Wednesday, May 6, 2009
International Girl aerogrammes: my latest fancy
I warn you all, I'm going to kvell about these International Girl aerogrammes for quite a while, with a lot of photos here and probably more in the future. These things are AWESOME.
Really do check out their website, because before I get into all the practical considerations of why they're great stuff, I should mention how much I support their mission. (Yeah, they're a little on the pricey side. I debated for a while, and had to wait for the appropriate time in the budget to buy them.) In the "our cause" section of their website, they note how not only does the aerogramme "celebrate the timeless art of letter writing," they go on to state most eloquently how each design has an international theme "with the aim of increasing awareness of different languages and cultures across the globe." Of course they're environmentally friendly, being 100% recycled (a little more on that in a moment), but the part that really gets me is that they are created in support of The Slow Arts, an approach to life. "We believe that happiness and kindness come through slowing down and taking time: savoring the moment and being aware." Hear, hear! That is so much a reason why I write letters, and maybe why we all write letters.
But on to the practical with more pretty pictures. You can see what the inside writing space of the aerogramme looks like in yesterday's post. The top photo of today is the aerogramme design side, before folding into an envelope.
(For those of you who are wondering, the International Girl site offers a great explanation of "What is an aerogramme?": "a letter that folds up into its own envelope.")
Here we have the back, once it's folded, with a space for return address. I assume the arabic writing says the same.

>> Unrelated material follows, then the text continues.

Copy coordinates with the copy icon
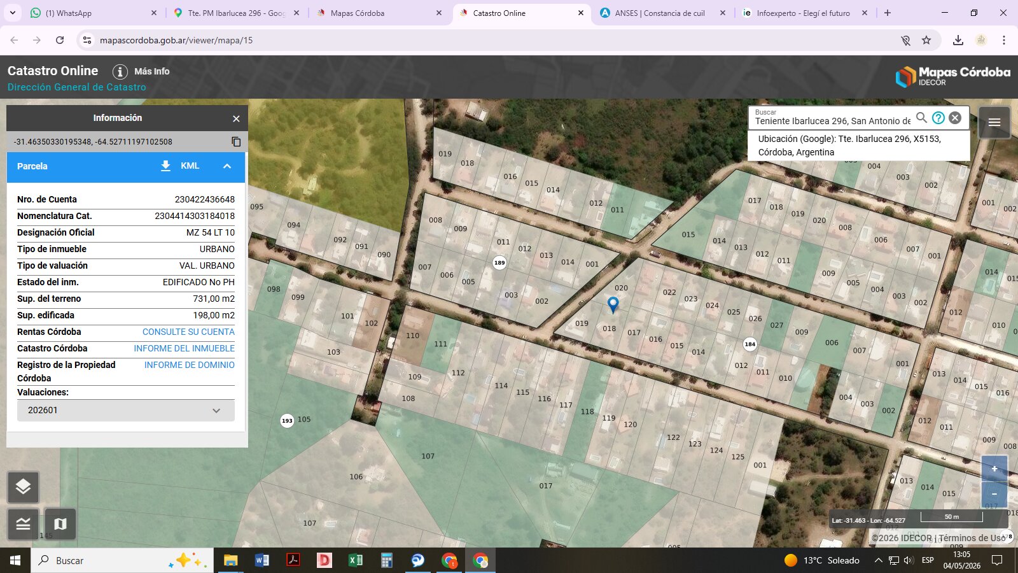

That's the front, with the pretty design. I used a kind of weirdo Star Wars stamp, but don't let that mar the overall beauty.

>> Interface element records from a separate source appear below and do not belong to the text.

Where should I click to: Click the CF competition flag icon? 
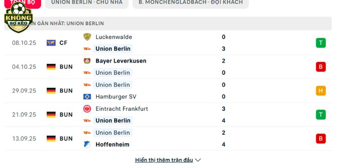(51, 43)
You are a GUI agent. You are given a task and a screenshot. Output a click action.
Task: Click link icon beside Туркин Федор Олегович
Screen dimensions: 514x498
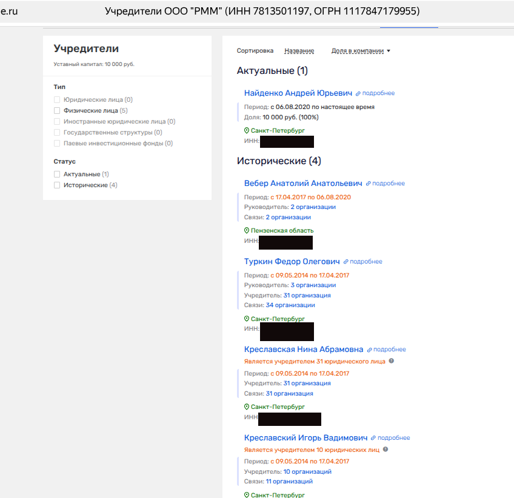346,262
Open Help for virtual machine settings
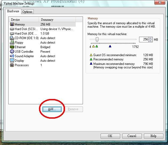This screenshot has height=145, width=168. click(x=153, y=136)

Here's the pretty packaging - all the aerogrammes are in a tablet inside, and you tear them out one by one.
I love this so much: writing suggestions. Tee hee. Their slogan is "spread your words and fly." Delightful.
Okay, this is a long post, so thanks to those of you serious readers who've hung in there with me. My big concern when I bought these was how they would hold up to fountain pens and fountain pen ink, because I prefer to write all my letters with fountain pens (unless they're on black paper, and then I'll reach for the metallic gel pens). I was a little worried about the high recycled content, because that often means there will be a lot of feathering and bleed-through. However, these have been a fantastic surprise in that they take fountain pen ink beautifully. The top photo was taken AFTER the letter had already been written on the other side - clearly no bleed-through at all, and you can see for yourself that there's no feathering on the ink. (That green ink is Noodler's Eternal Hunter Green, for those who are wondering.) The paper has a lovely feel, with a little bit of a laid surface, but it takes even my extra-fine Japanese nibs without any feedback, AND the ink dries very quickly on it. This has become some of my favorite letter-writing paper in its own right.
I also have the Chinese sun and clouds design, which is just as lovely, so I'm sure to feature some photos of that in future posts. (It is lined with a fairly narrow rule, while these of the Arabic Birds are blank/unlined.)
If you're looking for some great letter-writing stationery that supports a good cause, I just can't recommend this highly enough.
One question remains: why is the company called "International Girl?" My inner feminist digs the concept, but it does seem a bit mysterious.
9 May 2009 UPDATE: if you read the comments below, you'll see info from Jaki of the International Girl Aerogrammes, and she gives an explanation for why they're called International Girl and a confirmation that indeed the translations in other languages are exact, and some more fun back story on the company. Thanks, Jaki!